Alıştırma: Aşağıdaki verilerde "Open" sözcüğünü içeren bütün satırları bul ve hiç değiştirmeden alt alta topla.

Sözcük ve öğe gösterme girdileri

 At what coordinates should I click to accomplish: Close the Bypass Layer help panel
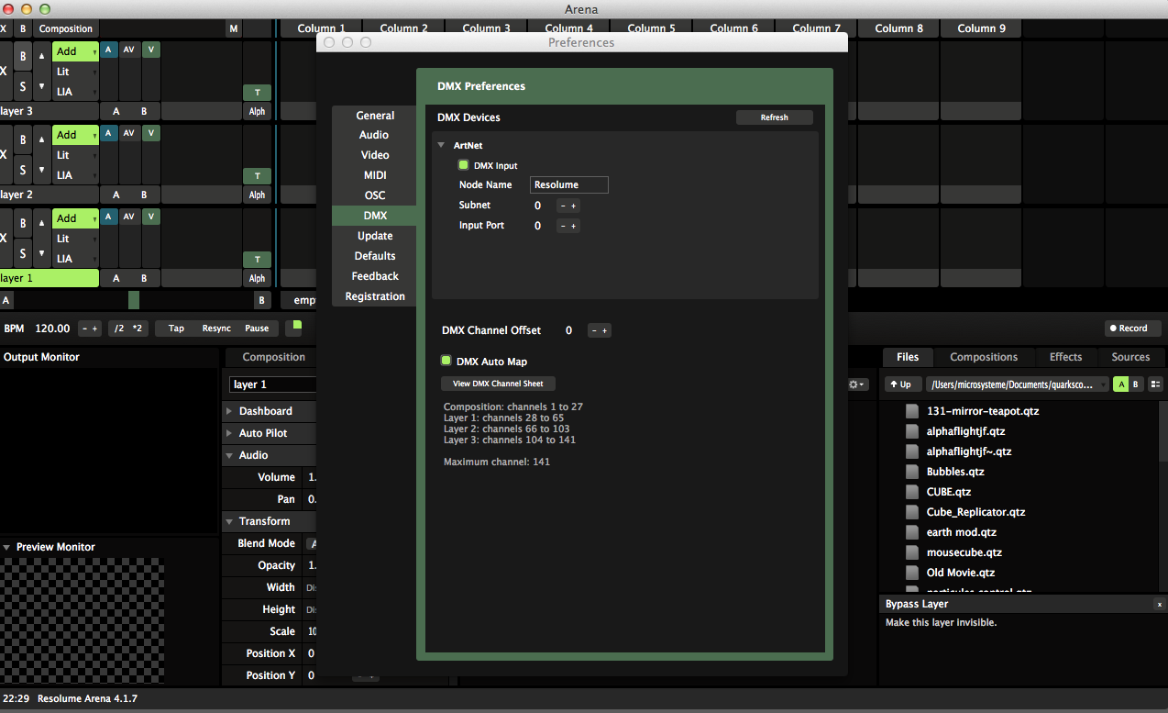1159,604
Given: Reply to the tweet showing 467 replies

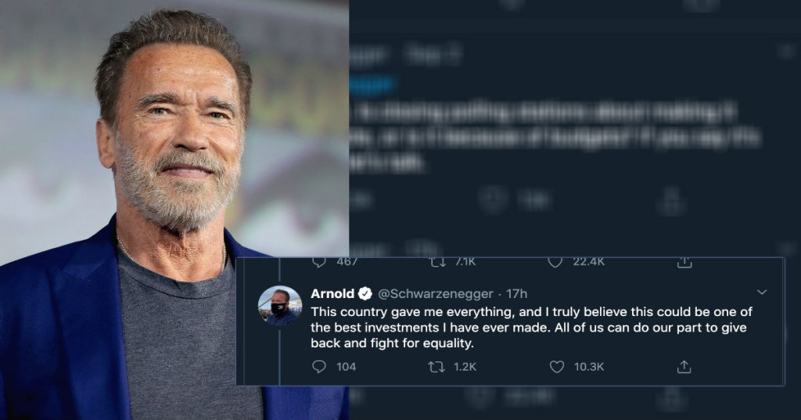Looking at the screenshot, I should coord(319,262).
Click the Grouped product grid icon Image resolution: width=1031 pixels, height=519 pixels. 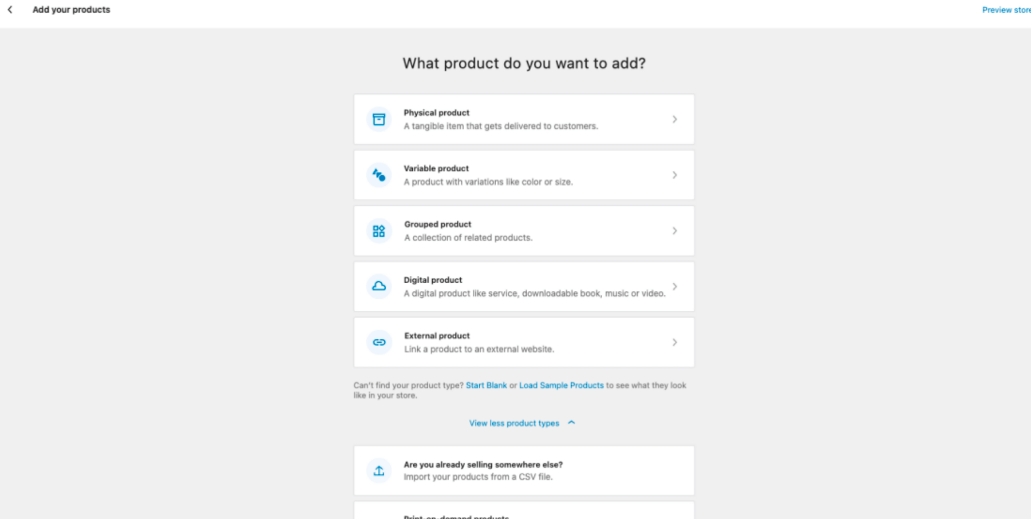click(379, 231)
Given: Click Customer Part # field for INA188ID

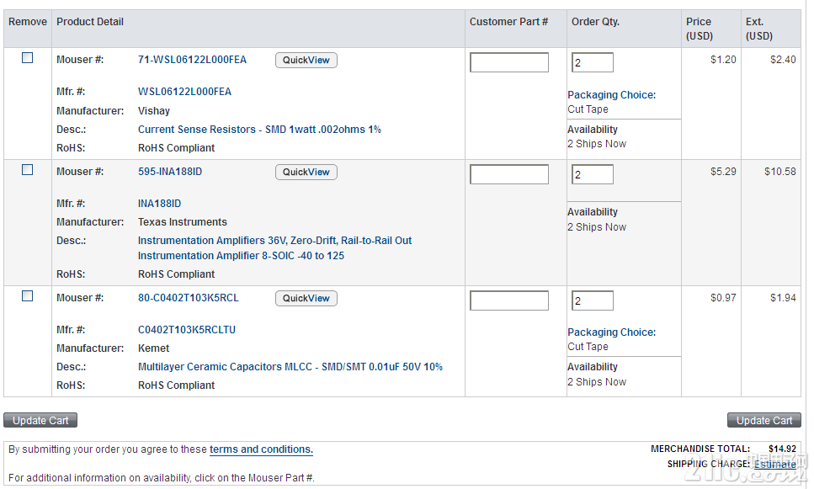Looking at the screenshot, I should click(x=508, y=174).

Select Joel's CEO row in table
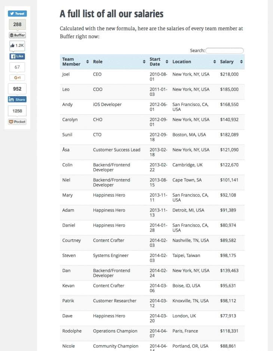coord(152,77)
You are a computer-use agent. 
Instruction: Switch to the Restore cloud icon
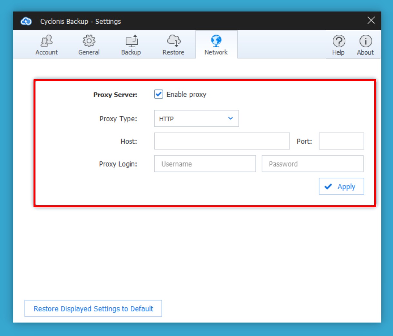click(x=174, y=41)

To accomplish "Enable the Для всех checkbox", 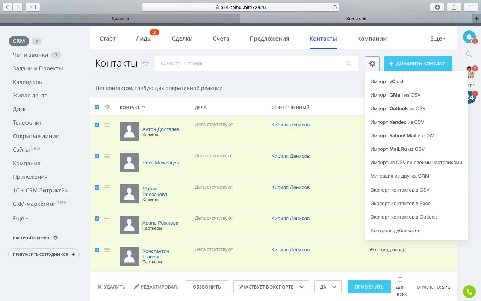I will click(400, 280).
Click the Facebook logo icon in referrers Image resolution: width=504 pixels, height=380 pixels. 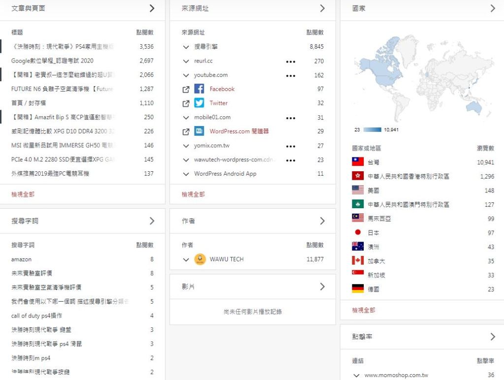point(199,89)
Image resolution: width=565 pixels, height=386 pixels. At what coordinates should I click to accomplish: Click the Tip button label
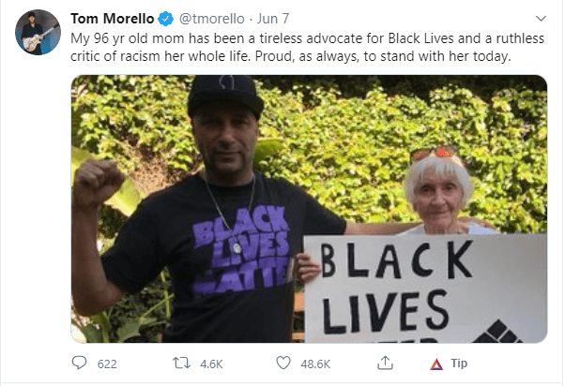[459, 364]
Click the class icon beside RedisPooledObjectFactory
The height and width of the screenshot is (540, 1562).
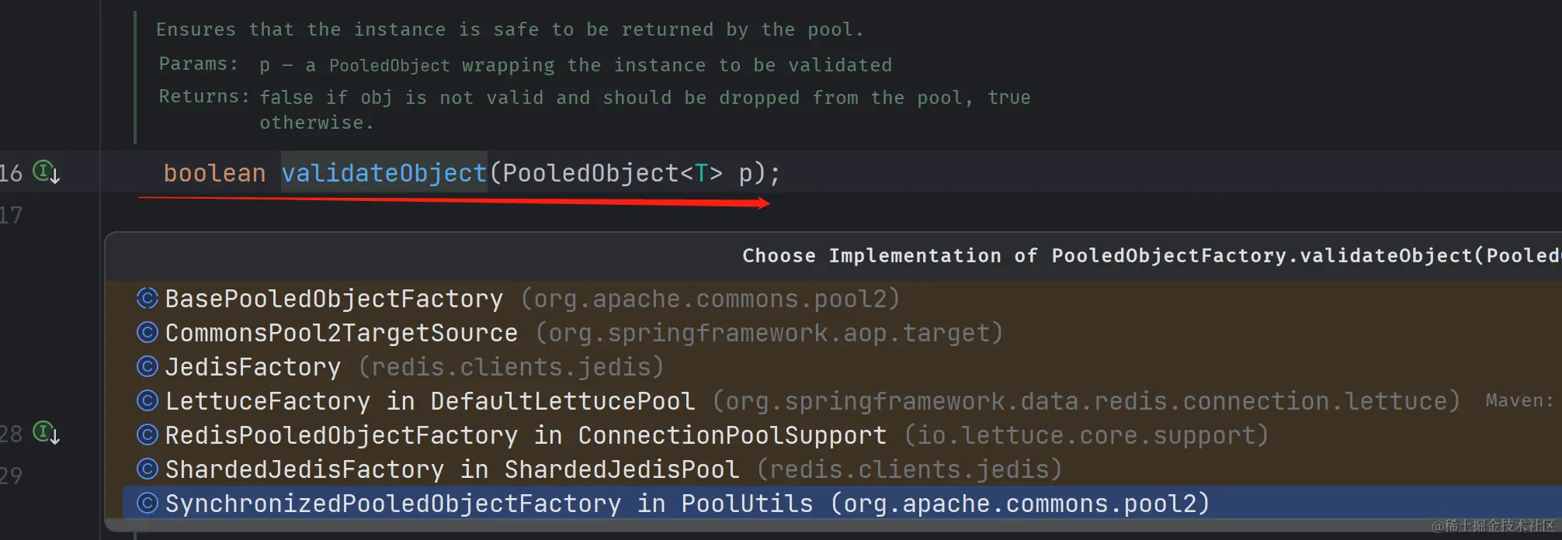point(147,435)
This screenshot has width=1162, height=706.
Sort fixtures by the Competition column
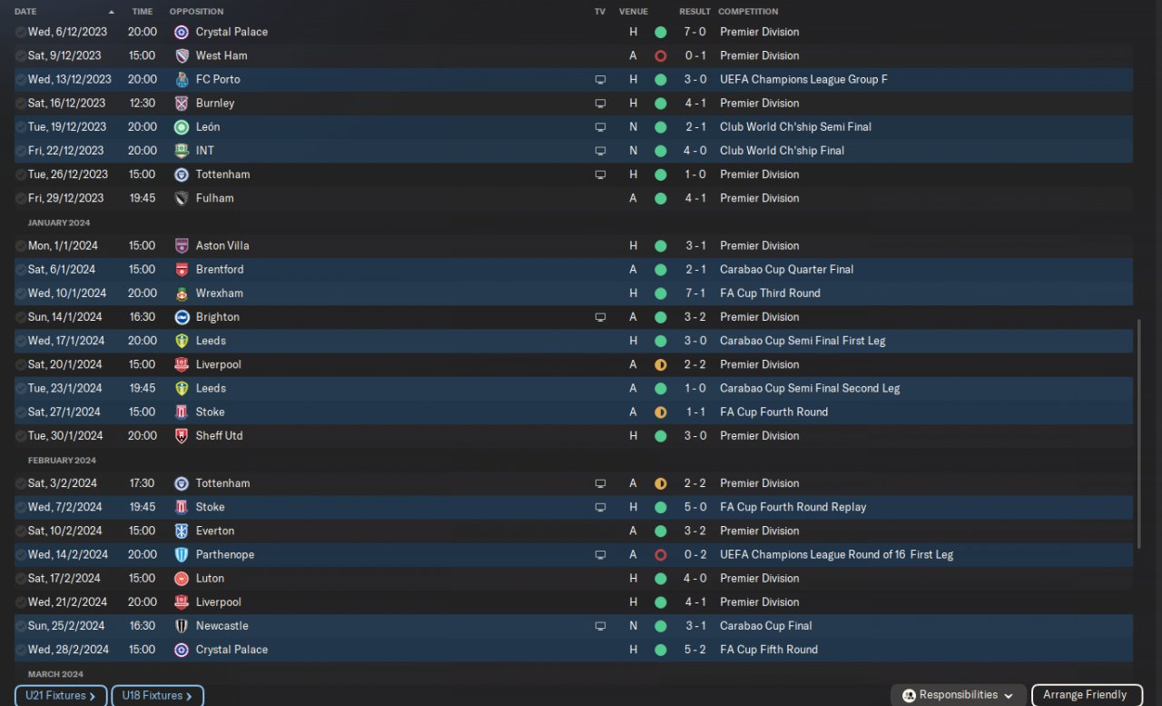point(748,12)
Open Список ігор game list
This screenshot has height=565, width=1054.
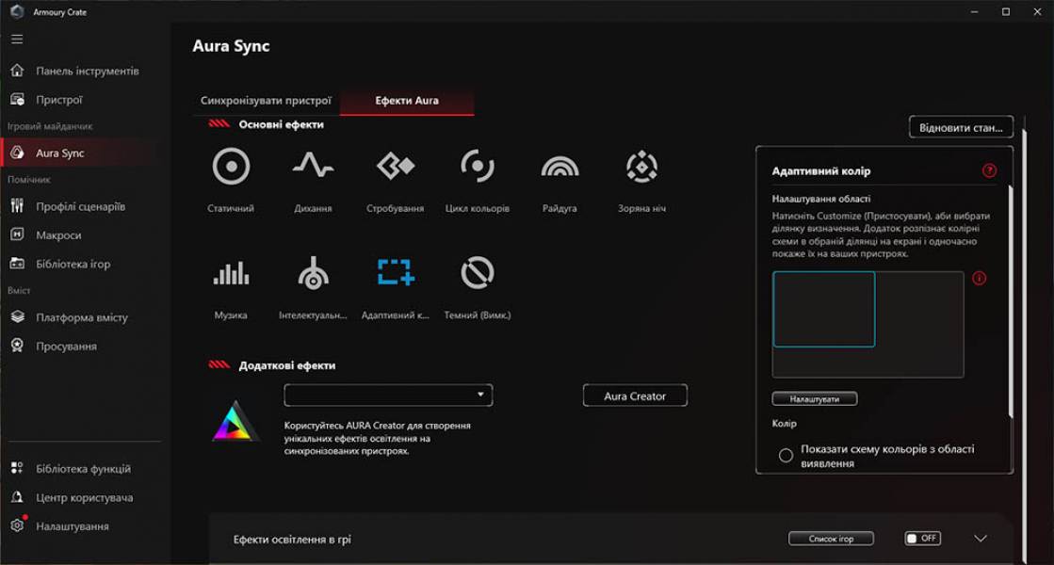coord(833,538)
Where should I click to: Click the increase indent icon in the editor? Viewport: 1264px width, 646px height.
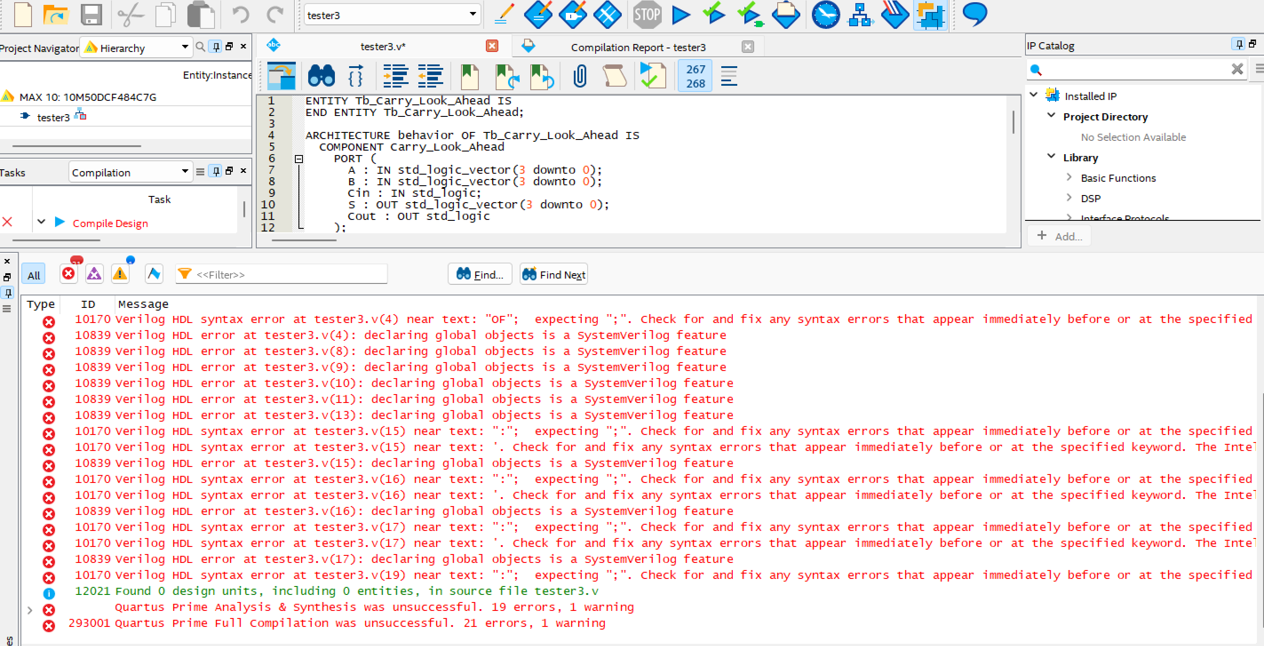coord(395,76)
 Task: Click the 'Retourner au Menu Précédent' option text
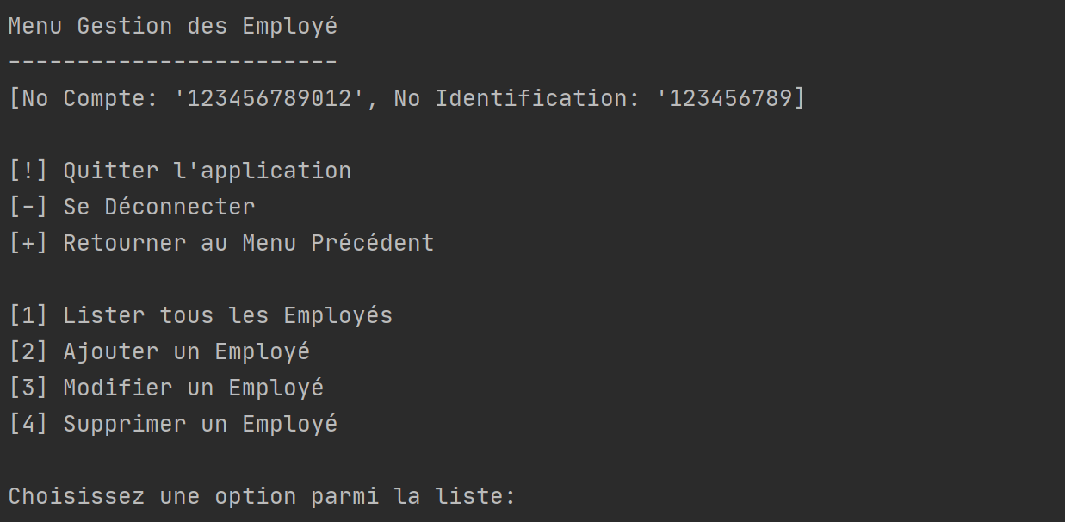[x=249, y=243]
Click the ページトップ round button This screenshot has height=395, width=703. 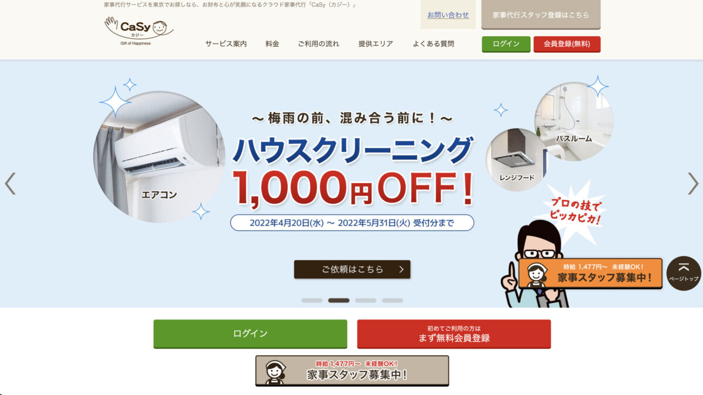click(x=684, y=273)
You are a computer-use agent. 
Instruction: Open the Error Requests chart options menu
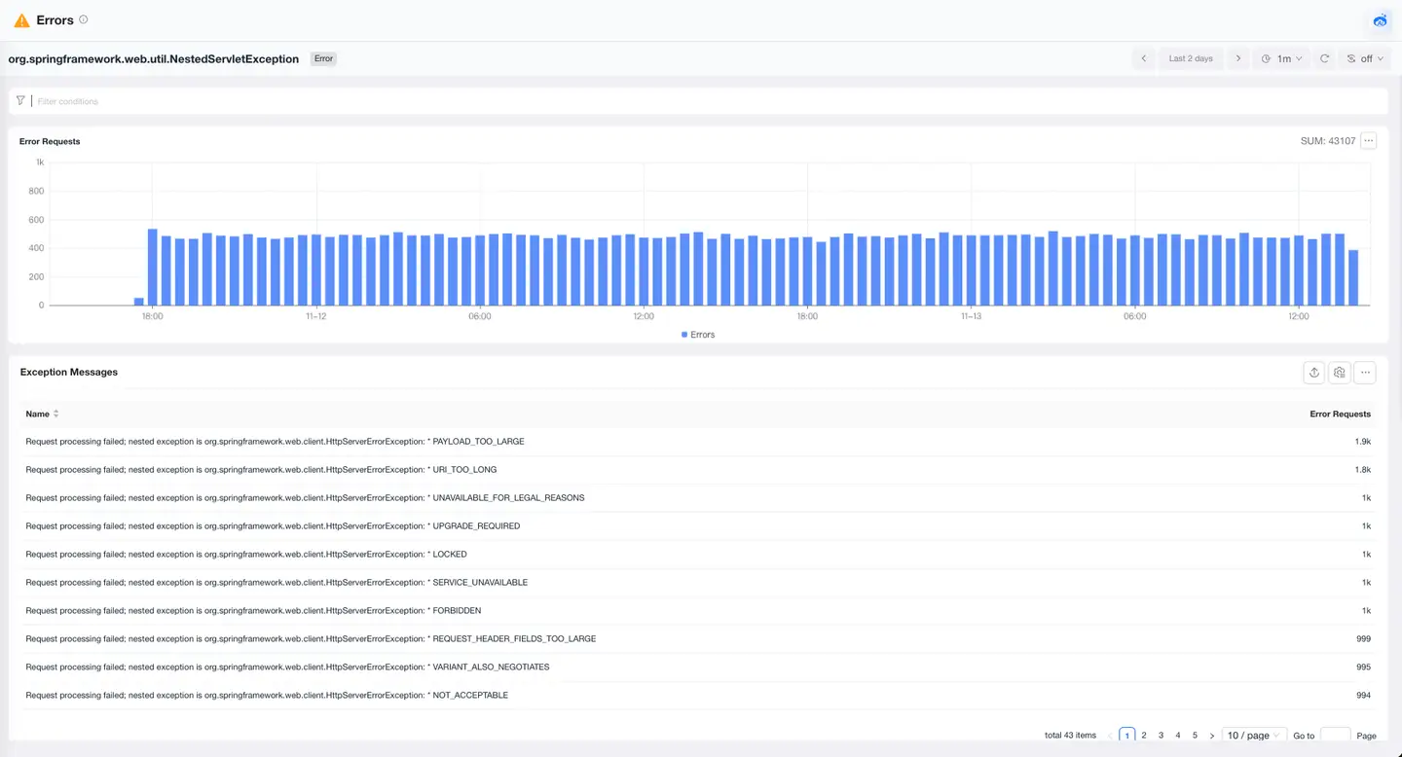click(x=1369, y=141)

Cevap:
Open Список ігор game list
Instruction: Open the Error Requests chart options menu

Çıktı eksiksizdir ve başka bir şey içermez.